Björn Andréseno adolescente que ganhou o título de “o rapaz mais bonito do mundo”, morreu aos 70 anos, conforme confirmado pela filha à imprensa sueca e pelos realizadores do documentário sobre a sua vida, Kristina Lindström e Kristian Petri.
A notícia abalou o mundo do cinema, trazendo lembranças daquele jovem de beleza sobrenatural que cativou o diretor Luchino Visconti.
Em 1970, Visconti viajou pela Europa em busca do garoto perfeito para encarnar a beleza absoluta em sua adaptação de ‘Morte em Veneza’, de Thomas Mann. Em Estocolmo, ele descobriu Björn Andrésen, um tímido jovem de 15 anos que de repente ganhou fama internacional da noite para o dia.
O cineasta italiano estreou ‘Morte em Veneza’ em 1º de março de 1971, em Londres, com a presença da Rainha Elizabeth II e da Princesa Anne.

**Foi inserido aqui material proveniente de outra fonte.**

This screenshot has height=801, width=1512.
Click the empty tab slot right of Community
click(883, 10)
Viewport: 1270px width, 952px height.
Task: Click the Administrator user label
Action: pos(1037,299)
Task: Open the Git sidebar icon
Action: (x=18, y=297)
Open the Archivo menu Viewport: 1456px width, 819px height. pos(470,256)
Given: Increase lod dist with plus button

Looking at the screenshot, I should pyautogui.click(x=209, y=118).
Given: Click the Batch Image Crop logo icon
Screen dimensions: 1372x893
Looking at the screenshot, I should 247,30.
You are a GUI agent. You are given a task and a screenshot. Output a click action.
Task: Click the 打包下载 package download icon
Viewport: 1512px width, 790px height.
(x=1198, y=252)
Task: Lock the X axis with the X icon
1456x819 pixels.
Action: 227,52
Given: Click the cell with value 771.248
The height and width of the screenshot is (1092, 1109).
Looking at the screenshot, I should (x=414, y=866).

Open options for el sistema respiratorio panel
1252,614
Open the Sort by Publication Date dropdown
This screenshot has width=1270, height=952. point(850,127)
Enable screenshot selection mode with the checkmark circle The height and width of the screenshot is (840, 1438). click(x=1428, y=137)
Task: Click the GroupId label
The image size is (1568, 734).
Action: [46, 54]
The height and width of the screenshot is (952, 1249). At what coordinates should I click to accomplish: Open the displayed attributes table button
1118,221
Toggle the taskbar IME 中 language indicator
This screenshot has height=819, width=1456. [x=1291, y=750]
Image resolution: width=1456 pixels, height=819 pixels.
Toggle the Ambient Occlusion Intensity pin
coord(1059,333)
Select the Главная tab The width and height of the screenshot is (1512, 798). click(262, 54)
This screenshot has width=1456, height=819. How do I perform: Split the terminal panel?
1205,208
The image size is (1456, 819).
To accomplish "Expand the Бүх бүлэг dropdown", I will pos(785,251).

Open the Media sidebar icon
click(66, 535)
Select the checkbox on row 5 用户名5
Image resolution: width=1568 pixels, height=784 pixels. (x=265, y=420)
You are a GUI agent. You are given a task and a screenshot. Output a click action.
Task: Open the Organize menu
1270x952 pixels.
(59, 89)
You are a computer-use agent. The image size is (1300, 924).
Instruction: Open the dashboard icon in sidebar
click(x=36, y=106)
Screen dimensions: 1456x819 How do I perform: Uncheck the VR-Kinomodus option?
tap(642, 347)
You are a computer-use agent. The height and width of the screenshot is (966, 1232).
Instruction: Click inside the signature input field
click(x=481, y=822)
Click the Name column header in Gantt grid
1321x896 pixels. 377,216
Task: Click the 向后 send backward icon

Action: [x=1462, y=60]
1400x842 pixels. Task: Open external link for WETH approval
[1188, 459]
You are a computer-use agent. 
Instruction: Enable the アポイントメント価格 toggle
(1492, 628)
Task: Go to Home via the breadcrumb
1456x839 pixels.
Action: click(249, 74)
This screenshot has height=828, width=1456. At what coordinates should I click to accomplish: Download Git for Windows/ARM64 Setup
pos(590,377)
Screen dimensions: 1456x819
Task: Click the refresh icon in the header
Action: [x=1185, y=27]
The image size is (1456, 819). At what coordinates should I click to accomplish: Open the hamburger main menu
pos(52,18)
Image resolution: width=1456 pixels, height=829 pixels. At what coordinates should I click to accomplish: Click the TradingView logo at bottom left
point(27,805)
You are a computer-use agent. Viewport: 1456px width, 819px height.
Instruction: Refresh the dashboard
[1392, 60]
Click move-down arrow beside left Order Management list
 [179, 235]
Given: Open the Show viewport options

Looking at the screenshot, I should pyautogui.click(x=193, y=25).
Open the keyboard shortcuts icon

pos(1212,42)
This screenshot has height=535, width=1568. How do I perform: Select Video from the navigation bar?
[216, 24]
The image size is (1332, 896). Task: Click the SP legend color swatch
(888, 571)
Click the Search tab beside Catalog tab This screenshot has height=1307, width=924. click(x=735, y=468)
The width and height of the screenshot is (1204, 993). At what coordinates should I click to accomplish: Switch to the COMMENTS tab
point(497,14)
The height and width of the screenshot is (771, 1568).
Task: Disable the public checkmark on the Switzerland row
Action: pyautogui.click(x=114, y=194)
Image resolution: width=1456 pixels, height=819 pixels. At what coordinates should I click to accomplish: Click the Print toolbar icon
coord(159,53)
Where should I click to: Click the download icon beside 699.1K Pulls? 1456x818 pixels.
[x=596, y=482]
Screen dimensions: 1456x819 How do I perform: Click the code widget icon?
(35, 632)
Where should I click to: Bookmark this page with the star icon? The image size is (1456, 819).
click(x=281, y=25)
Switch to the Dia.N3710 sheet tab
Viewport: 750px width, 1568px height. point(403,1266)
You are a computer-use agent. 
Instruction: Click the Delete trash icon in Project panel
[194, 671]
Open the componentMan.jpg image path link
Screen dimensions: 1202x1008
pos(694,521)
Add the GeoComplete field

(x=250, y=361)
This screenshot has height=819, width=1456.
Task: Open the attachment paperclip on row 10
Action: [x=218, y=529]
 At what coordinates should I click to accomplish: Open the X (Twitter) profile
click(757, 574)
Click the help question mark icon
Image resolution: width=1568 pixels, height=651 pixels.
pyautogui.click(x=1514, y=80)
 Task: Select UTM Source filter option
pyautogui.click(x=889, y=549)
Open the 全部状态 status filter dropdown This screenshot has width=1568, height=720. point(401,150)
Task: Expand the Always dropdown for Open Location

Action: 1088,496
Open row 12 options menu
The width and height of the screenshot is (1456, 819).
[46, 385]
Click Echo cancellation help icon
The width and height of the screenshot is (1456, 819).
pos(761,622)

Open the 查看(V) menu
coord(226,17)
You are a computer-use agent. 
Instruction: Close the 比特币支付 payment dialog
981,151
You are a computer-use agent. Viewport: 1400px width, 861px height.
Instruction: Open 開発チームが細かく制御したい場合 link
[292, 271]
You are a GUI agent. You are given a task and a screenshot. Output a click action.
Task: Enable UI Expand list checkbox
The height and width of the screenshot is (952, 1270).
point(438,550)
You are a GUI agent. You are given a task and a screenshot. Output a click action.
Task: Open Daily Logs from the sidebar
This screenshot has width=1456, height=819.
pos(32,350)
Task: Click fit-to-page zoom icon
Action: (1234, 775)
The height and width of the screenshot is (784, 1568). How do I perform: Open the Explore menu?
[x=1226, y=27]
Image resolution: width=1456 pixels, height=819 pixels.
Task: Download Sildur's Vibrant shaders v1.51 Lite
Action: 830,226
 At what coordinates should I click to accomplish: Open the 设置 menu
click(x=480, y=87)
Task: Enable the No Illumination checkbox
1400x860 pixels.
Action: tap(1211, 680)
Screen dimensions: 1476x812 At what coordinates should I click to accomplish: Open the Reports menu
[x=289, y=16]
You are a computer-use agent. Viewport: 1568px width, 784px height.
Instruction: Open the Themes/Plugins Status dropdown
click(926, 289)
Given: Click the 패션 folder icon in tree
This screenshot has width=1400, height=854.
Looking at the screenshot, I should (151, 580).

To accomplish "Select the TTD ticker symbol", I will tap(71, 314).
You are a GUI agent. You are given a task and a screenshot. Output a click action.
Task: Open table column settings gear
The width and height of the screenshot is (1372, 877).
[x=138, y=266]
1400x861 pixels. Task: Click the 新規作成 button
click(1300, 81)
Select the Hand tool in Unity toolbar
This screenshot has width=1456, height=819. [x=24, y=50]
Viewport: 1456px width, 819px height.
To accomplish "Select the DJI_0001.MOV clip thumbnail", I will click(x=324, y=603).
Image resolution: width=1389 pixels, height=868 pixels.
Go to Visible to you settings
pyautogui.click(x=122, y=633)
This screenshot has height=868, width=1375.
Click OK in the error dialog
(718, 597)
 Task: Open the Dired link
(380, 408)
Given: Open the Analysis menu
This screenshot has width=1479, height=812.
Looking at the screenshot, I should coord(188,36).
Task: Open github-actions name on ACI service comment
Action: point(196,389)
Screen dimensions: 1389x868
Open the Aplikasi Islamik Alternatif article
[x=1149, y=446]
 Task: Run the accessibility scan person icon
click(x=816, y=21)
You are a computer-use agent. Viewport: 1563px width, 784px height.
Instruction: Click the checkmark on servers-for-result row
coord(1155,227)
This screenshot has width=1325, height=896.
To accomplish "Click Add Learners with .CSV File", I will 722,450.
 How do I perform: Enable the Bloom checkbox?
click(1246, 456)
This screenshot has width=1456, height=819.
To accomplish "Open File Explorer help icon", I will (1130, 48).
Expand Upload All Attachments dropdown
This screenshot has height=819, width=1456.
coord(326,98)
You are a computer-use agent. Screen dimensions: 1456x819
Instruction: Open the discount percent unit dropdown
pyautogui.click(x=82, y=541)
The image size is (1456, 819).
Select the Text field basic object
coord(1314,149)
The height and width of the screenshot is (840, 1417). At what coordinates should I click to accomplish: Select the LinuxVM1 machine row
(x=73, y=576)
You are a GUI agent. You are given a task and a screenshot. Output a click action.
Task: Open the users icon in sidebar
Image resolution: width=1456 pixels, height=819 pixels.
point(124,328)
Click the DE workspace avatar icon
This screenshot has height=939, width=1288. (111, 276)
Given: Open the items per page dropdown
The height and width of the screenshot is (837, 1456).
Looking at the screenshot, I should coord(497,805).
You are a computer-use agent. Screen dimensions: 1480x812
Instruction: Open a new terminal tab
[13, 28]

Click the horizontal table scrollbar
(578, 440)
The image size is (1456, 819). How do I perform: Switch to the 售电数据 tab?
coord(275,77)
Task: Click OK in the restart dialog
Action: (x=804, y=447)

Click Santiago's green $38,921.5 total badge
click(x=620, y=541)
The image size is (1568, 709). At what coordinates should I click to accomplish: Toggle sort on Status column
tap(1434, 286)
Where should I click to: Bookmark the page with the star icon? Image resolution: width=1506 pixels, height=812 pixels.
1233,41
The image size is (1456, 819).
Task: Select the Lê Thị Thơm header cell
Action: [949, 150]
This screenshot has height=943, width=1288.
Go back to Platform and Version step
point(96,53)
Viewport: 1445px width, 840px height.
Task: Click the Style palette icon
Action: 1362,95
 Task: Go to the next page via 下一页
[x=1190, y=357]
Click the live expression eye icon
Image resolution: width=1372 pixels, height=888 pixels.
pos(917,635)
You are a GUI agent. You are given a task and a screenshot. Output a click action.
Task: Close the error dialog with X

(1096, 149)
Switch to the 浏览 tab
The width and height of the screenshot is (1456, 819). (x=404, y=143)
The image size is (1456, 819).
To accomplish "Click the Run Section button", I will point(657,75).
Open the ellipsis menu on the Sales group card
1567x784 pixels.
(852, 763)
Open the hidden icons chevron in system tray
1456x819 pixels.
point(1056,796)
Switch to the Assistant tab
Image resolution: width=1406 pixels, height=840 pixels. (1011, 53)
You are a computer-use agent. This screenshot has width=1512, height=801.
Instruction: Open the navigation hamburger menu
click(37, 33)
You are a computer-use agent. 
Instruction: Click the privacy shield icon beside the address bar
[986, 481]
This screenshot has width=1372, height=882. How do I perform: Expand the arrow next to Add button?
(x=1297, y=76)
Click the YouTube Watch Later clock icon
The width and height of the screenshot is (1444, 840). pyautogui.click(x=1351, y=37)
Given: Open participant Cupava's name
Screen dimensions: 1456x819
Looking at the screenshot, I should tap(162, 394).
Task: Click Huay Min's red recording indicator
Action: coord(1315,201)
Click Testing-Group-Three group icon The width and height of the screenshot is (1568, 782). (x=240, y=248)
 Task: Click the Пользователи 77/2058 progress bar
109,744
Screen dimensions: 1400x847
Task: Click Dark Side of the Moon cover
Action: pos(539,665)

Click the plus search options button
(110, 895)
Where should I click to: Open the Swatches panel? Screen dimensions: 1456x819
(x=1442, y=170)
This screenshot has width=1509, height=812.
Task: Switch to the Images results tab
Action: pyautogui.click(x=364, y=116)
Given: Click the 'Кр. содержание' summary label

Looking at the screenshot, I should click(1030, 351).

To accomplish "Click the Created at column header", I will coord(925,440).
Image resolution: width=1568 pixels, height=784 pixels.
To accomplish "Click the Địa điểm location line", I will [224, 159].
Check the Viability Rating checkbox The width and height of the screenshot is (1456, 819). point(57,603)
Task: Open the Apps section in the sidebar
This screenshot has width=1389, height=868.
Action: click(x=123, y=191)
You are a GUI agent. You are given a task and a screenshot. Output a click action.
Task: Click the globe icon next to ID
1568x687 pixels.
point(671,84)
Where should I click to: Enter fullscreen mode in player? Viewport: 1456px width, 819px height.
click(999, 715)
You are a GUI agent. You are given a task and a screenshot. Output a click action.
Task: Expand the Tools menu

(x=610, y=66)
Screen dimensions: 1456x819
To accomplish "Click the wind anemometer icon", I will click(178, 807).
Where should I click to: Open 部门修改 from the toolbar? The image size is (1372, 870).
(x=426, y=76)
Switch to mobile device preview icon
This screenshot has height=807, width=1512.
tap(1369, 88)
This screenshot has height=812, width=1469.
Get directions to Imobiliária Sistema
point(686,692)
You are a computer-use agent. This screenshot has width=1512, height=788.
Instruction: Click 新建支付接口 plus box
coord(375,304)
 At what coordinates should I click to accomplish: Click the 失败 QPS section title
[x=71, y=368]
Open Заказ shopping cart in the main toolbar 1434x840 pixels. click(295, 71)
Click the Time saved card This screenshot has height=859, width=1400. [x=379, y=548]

Foi nessa estreia que Visconti descreveu Björn como “o garoto mais lindo do mundo”. Esse rótulo seguiria o ator sueco pelo resto da vida.
A experiência de filmar o filme mergulhou-o na depressão e levou-o a uma espiral de dependência, como revelou mais tarde no documentário sobre a sua vida, realizado por Kristian Petri e Kristina Lindström.
Na noite da estreia, o jovem ator recorreu ao álcool para amenizar a solidão, padrão que se repetiria em viagens posteriores, como no Japão, onde foi incentivado a usar drogas antes de se apresentar para o público local.
Sua infância também foi marcada pela tragédia, pois ele cresceu sem pai e sua mãe suicidou-se quando ele tinha apenas dez anos. Criado pelos avós maternos, estudou música na Escola Adolf Fredrik, demonstrando desde cedo talento para o piano.
Aos 15 anos, foi escolhido para interpretar Tadzio em ‘Morte em Veneza’, papel que instantaneamente o tornou um ícone internacional de beleza. Sua aparência jovem e etérea inspirou cineastas, mangás e artistas de anime por décadas, especialmente no Japão.
Além de aparecer em A Swedish Love Story (En kärlekshistoria), trabalhou em diversas produções suecas e japonesas, bem como em filmes como Midsommar (2019) e Smugglarkungen (1985).
No Japão, ele até se tornou uma figura da cultura pop, gravando músicas e aparecendo em comerciais como modelo. Também se destacou como músico profissional e tecladista do grupo Sven Erics.
Andrésen era casado com Susanna Román e tiveram dois filhos, uma filha, Robine, nascida em 1984, e um filho, Elvin, nascido dois anos depois. A tragédia aconteceu novamente quando seu filho morreu de síndrome de morte súbita infantil com apenas nove meses de idade.
Ao longo de sua vida, Andrésen falou abertamente sobre o impacto negativo de sua fama repentina e de ser idolatrado por sua beleza juvenil. Sua história foi explorada no documentário de 2021 ‘The Most Beautiful Boy’ in the World, que investigou as cicatrizes emocionais e sociais deixadas por sua fama inicial.